◆ AIM OF THE EXERCISE
Only the lines below from the one containing "You are a computer-use" through the one containing "The width and height of the screenshot is (997, 572)." belong in the answer, set down exactly, with the pictures left out.
==== DATA IN THIS EXERCISE ====
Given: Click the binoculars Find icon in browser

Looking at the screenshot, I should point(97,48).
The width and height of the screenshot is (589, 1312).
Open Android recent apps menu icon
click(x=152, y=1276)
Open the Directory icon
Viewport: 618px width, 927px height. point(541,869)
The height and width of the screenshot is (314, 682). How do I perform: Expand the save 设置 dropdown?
====
==== DATA IN THIS EXERCISE ====
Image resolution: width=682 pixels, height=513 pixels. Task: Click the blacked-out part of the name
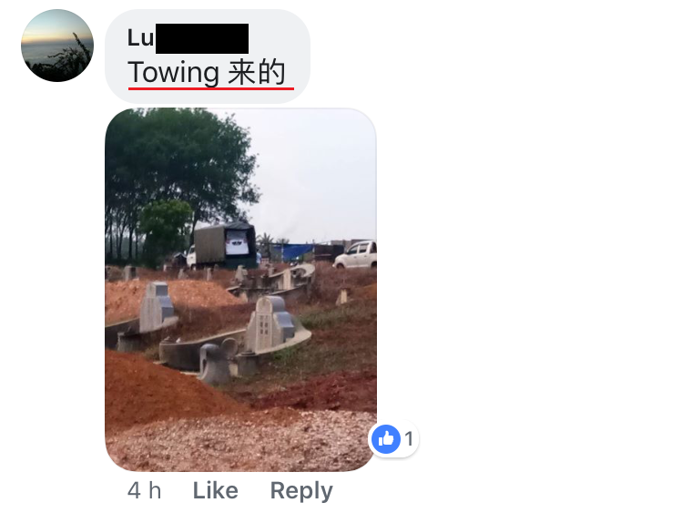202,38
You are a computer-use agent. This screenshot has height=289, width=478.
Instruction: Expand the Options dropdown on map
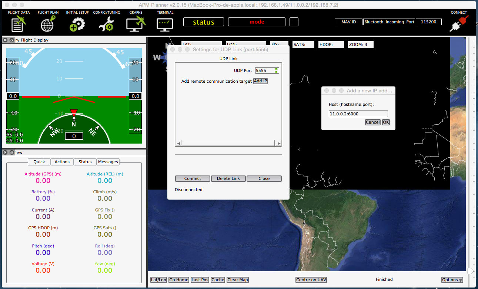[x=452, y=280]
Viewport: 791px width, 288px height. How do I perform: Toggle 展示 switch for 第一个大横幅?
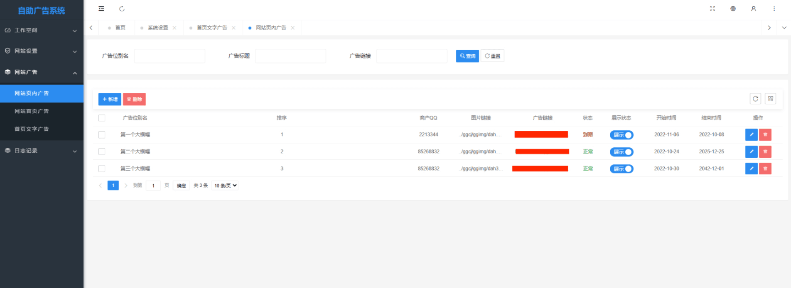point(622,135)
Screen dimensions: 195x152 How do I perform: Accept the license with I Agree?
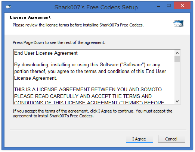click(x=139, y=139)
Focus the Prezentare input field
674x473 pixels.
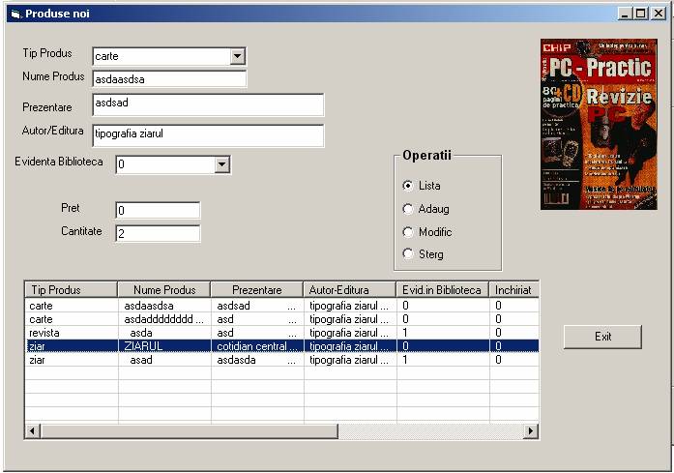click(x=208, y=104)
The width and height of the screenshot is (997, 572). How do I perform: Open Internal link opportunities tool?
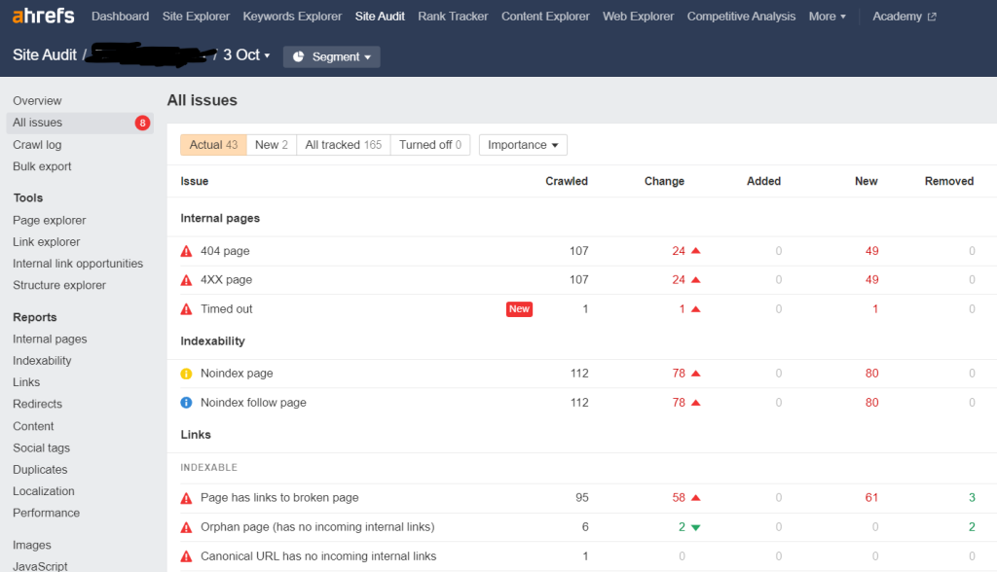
====
==== DATA IN THIS EXERCISE ====
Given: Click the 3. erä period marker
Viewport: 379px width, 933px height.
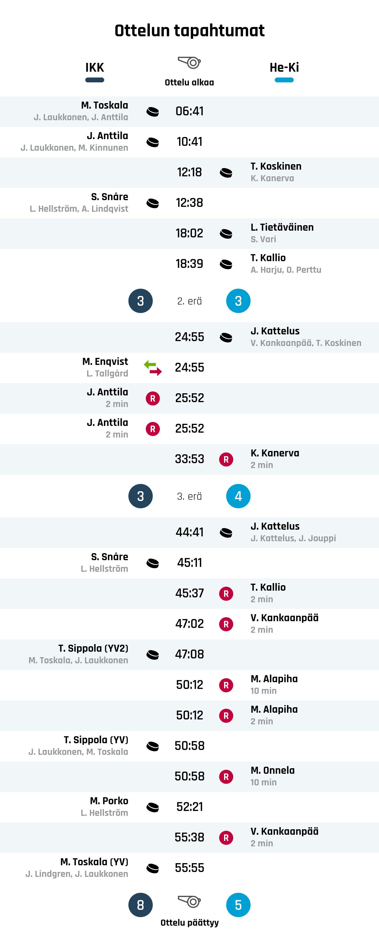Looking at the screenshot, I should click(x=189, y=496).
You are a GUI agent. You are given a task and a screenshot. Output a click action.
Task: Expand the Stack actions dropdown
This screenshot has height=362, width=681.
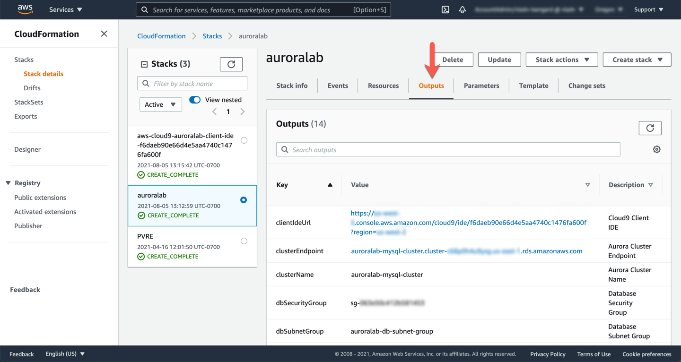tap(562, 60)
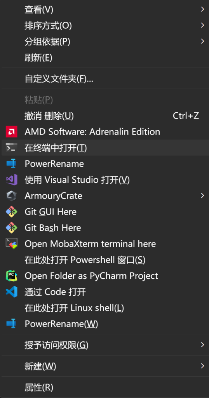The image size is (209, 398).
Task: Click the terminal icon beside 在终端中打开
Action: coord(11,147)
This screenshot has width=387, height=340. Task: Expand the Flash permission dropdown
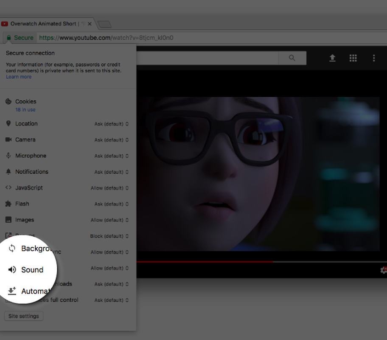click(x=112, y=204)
====
◆ RESPONSE
You are a computer-use agent. This screenshot has height=289, width=478.
Instruction: Expand the Options dropdown on map
[x=452, y=280]
Viewport: 791px width, 288px height. How do I perform: Toggle 展示 switch for 第一个大横幅?
point(622,135)
Screen dimensions: 195x152 How do I perform: Accept the license with I Agree?
click(x=139, y=139)
Focus the Prezentare input field
674x473 pixels.
click(x=208, y=104)
The width and height of the screenshot is (997, 572). How do I perform: Open Internal link opportunities tool?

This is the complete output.